Que ce soit pour des raisons d’ordre fiscal ou pas souci de protection de vos actifs personnels, plusieurs d’entre vous avez opté pour opérer votre activité économique par l’intermédiaire d’une personne morale bien précise, soit une société par actions communément appelée « compagnie ».
Comprenons-nous bien : une compagnie requiert une incorporation; nous ne parlons pas ici d’une simple déclaration déposée au Registre central créé en vertu de la Loi sur la publicité légale des entreprises individuelles, des sociétés et des personnes morales, mais bien de l’obtention d’un certificat de constitution délivré à la suite du dépôt de statuts de constitution au provincial ou de statuts constitutifs au fédéral. Cette compagnie aura une personnalité juridique, des actifs, des droits et des obligations distincts de ceux de ses actionnaires
À la lumière de notre expérience acquise au fil de plus 27 ans de pratique active dans le domaine, la majorité des compagnies constituées, tant au Québec qu’au Canada, comptent plusieurs actionnaires; que ce soit des membres de la même famille, des amis ou de simples relations d’affaires, plusieurs partenaires décident de se regrouper pour joindre leurs deniers, talents, efforts et énergies à l’intérieur d’une compagnie. À partir du moment où une telle compagnie compte plus d’un actionnaire, il se crée nécessairement un réseau juridique de droits et d’obligations entre les actionnaires.
Comment ce réseau fonctionne-t-il? Qui prendra les décisions, de quelle façon, en fonction de quels critères? Quel sera le rôle de chaque actionnaire? Qu’est-ce qui freinera l’appétit de l’actionnaire détenant plus de 50 % des actions votantes? Si je veux vendre mes actions, que dois-je faire? Quelle sera la valeur des actions au cas où un ou plusieurs des actionnaires veulent vendre? Qui pourra acheter des actions de la compagnie, à quel prix et quelles seront les modalités de paiement?
Que se passe-t-il si je meurs, devrai-je accepter la femme ou les enfants du ou des autres actionnaires comme nouvel ou nouveaux actionnaires? Dois-je assurer ma vie en tant qu’actionnaire? Qui doit payer les primes et à qui bénéficiera l’indemnité d’assurance? Quelles sont les décisions que je souhaite voir être prises par les actionnaires plutôt que par le conseil d’administration? Y a-t-il des sujets qui méritent une majorité spéciale avant qu’une décision soit prise? Qui peut signer au conseil d’administration? Même si je détiens moins de 50 % des actions, puis-je élire un ou des administrateurs pour me représenter?

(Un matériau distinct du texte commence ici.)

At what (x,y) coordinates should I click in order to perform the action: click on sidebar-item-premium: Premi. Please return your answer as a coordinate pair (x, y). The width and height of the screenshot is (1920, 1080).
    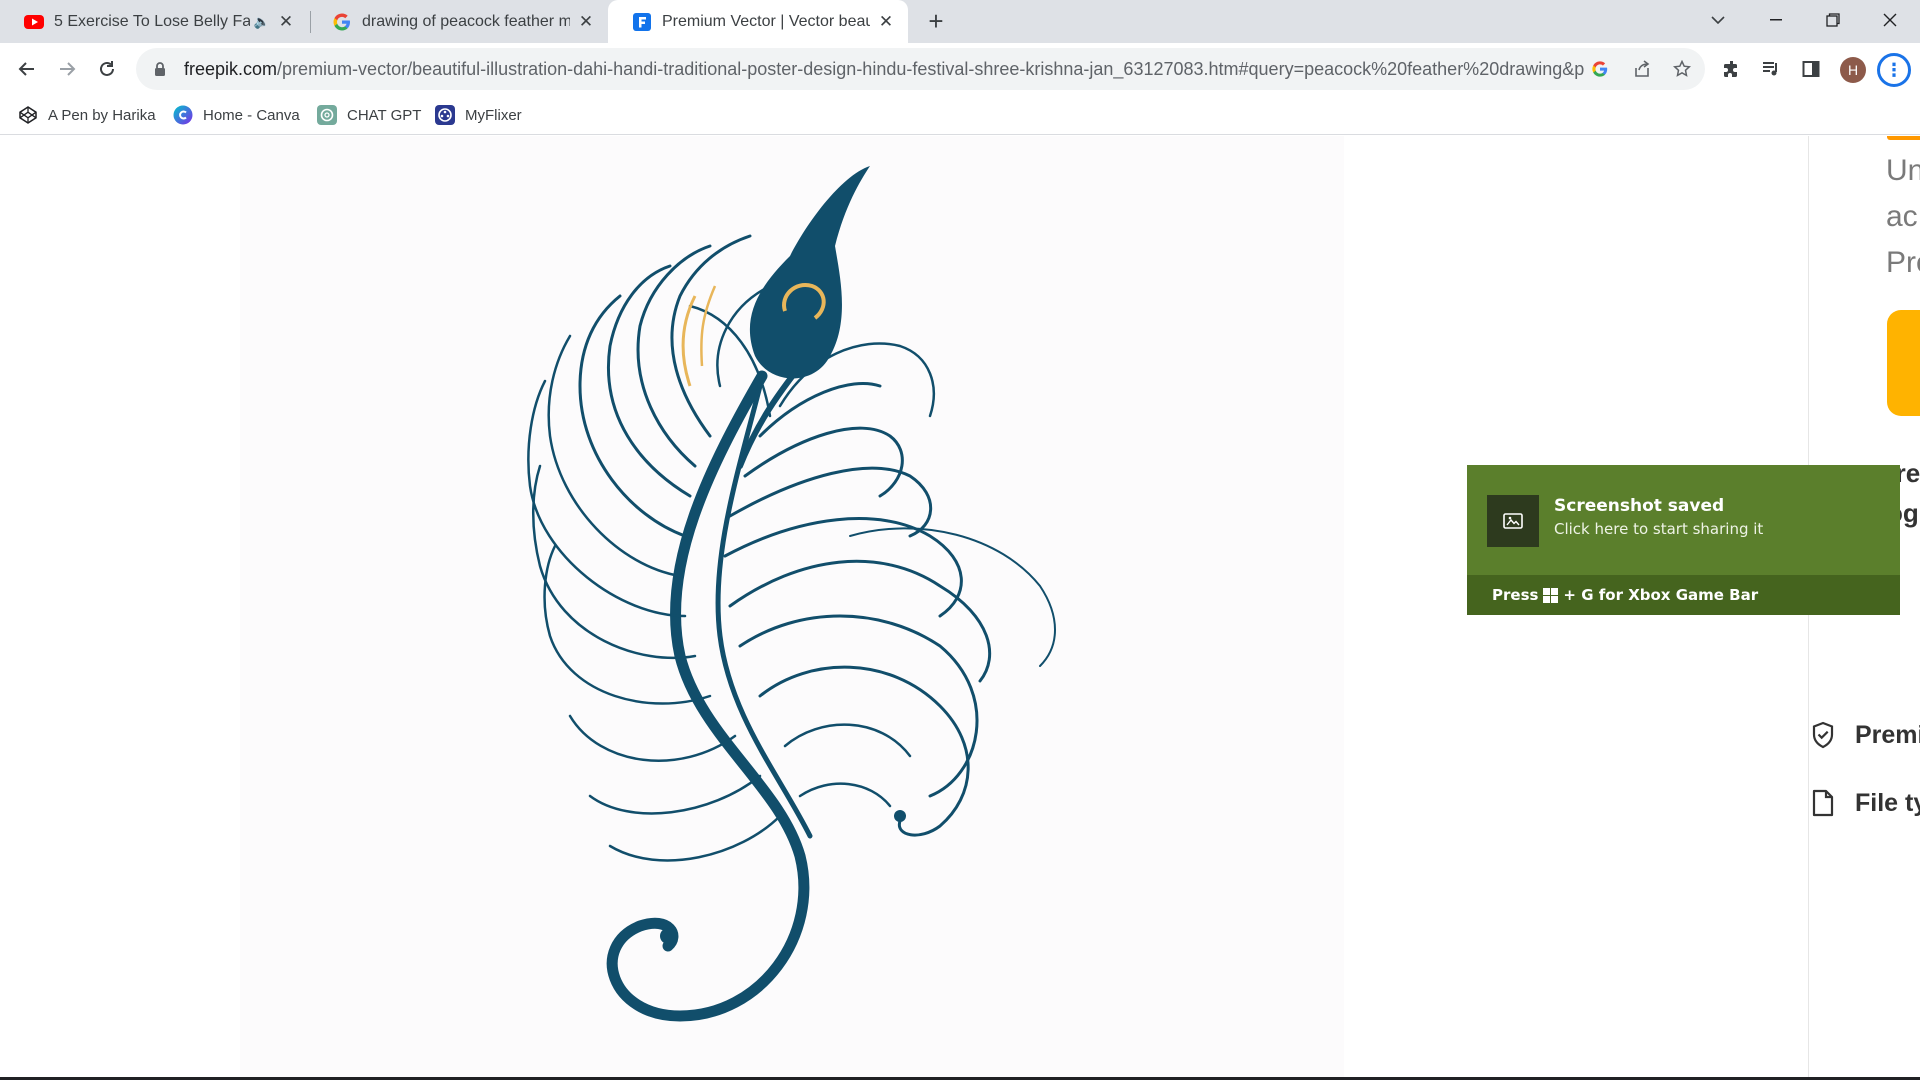
    Looking at the image, I should click on (1864, 735).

Si je suis congédié comme employé de la Compagnie, qu’arrive-t-il de mes actions, puis-je les garder, dois-je les vendre, à quel prix et comment vais-je être payé? Si un actionnaire vole la compagnie, que puis-je faire? S’il faut remettre de l’argent dans la compagnie, suis-je obligé de le faire et qu’adviendra-t-il de mon pourcentage d’actions si je n’ai pas les moyens? En cas d’émission de nouvelles actions, quels sont mes choix? Puis-je hypothéquer mes actions? Les actionnaires peuvent-ils faire concurrence à la Compagnie? Si je deviens malade ou invalide, qu’arrive-t-il de mes actions? Qu’arrive-t-il si un des actionnaires fait faillite? Suis-je obligé de cautionner les emprunts de la Compagnie?
Voilà quelques-unes des questions auxquelles peut et doit répondre une bonne convention d’actionnaires. Ne vous y trompez pas; si vous êtes actionnaire d’une compagnie avec un ou plusieurs autres individus, vous devez connaître les règles du jeu et être d’accord avec celles-ci.
Achetez-vous une automobile sans savoir combien elle coûte, quelle est sa couleur, la force de son moteur et sa consommation d’essence? Évidemment non.
Il en va de même de votre qualité d’actionnaire. Exigez une convention d’actionnaires, de préférence une convention unanime. Attention au bon samaritain qui vous en offre une pas chère toute faite d’avance! Chaque convention doit être individualisée en fonction du type d’entreprise exercé, de l’âge, du sexe, de la scolarisation, du métier et des intérêts de chacun des actionnaires.
Consultez un homme ou une femme de loi, de préférence une avocate ou un avocat, expérimenté dans le domaine qui, grâce à son expérience devant le tribunal, saura vous conseiller adéquatement et vous proposer des solutions qui ne risquent pas d’être annulées ou modifiées ultérieurement par un tribunal. Dans cette matière, comme pour votre santé, prévenir vaut mieux que guérir.